▸ WHAT YOU SHOULD DO
Restate word for word only the lines from the one with "The image size" through the end of the records; no pictures belong in the copy.

▸ TASK DATA
==========
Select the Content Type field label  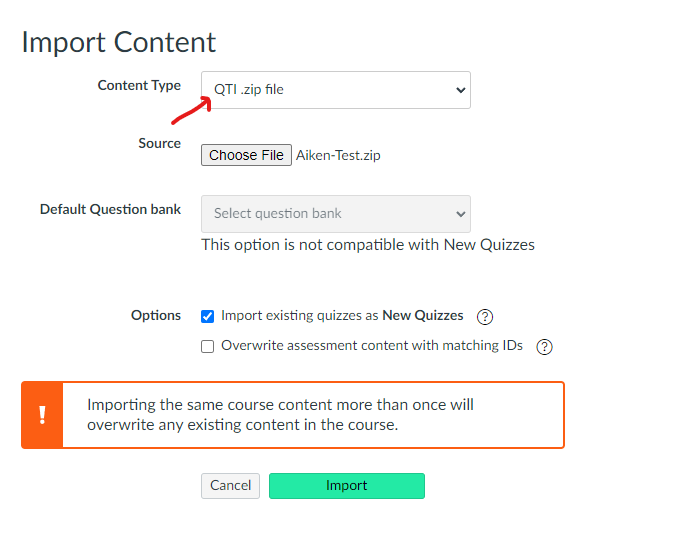(x=139, y=86)
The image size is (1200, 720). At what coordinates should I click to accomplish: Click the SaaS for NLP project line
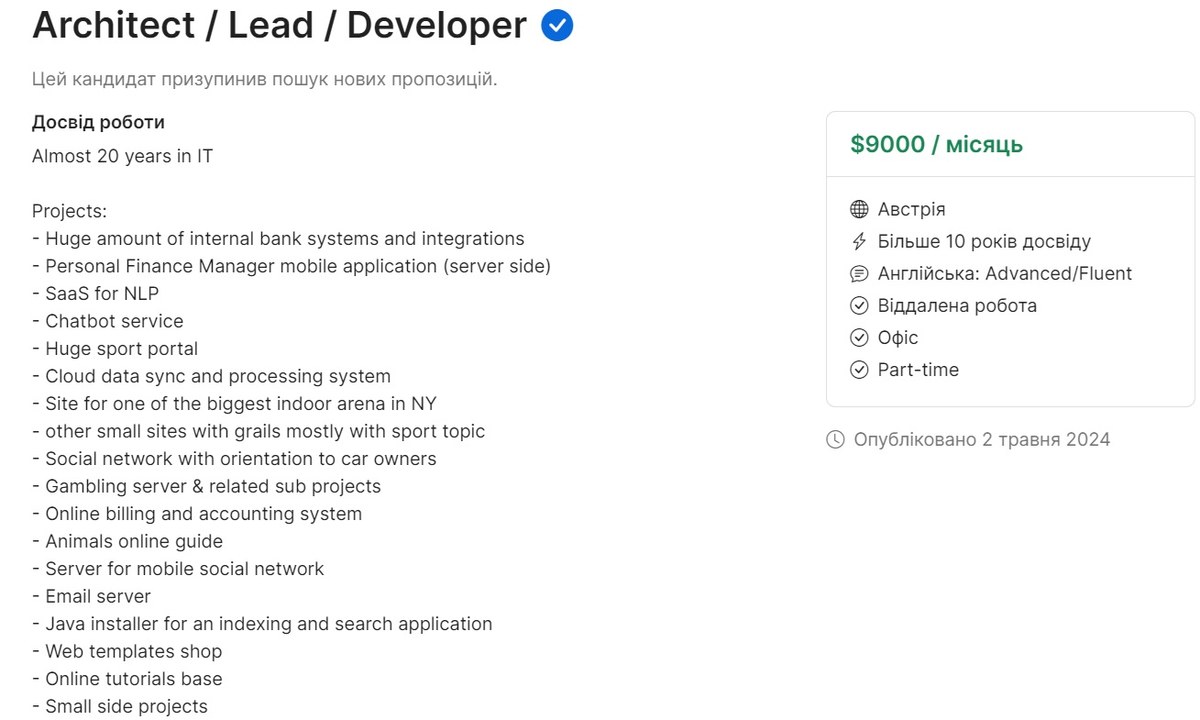(95, 293)
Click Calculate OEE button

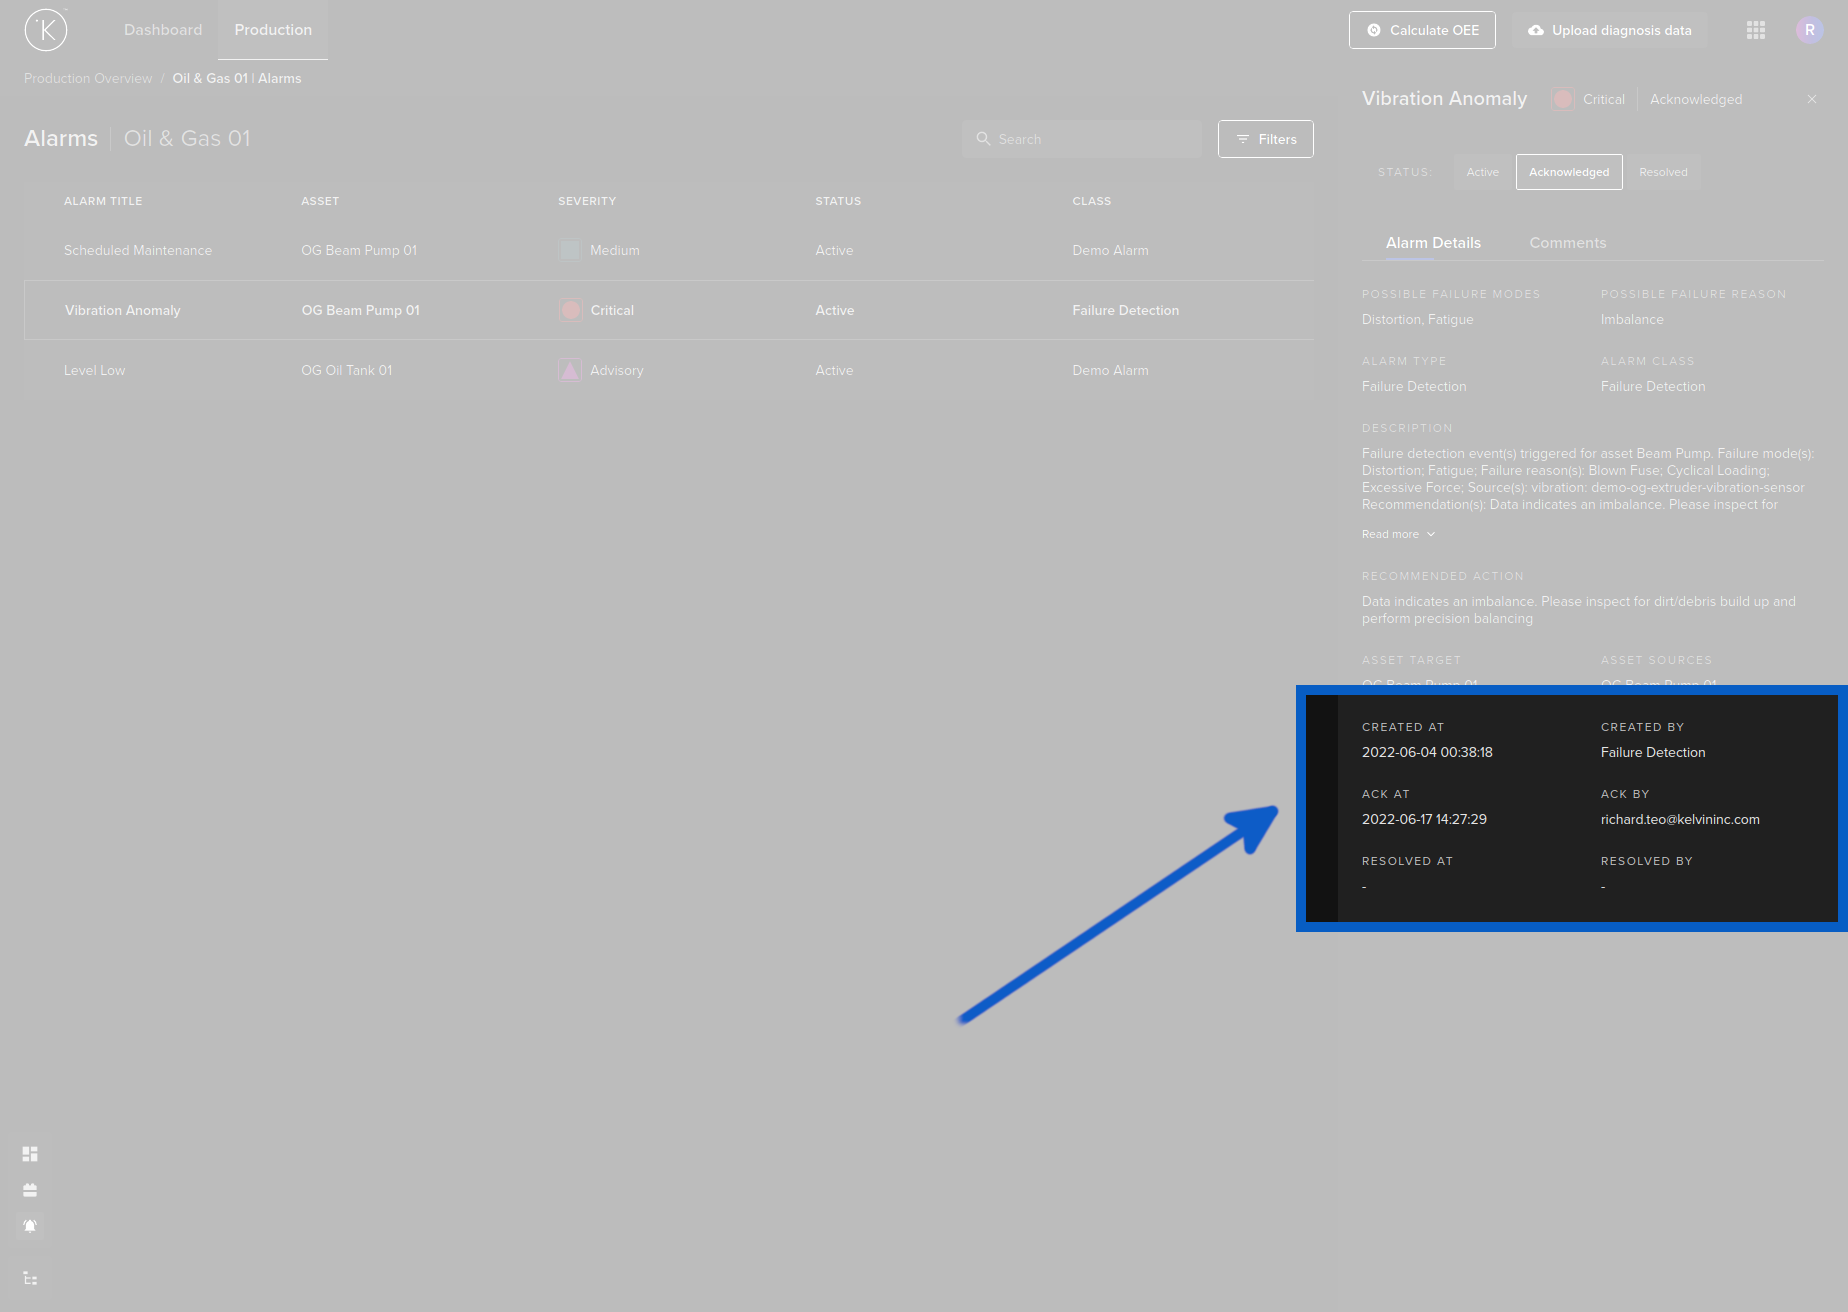[1422, 30]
==========
▸ COMPLETED EXERCISE
The image size is (1200, 720). At what coordinates should I click to accomplish: Click the SaaS for NLP project line
(95, 293)
Click Calculate OEE button

[1422, 30]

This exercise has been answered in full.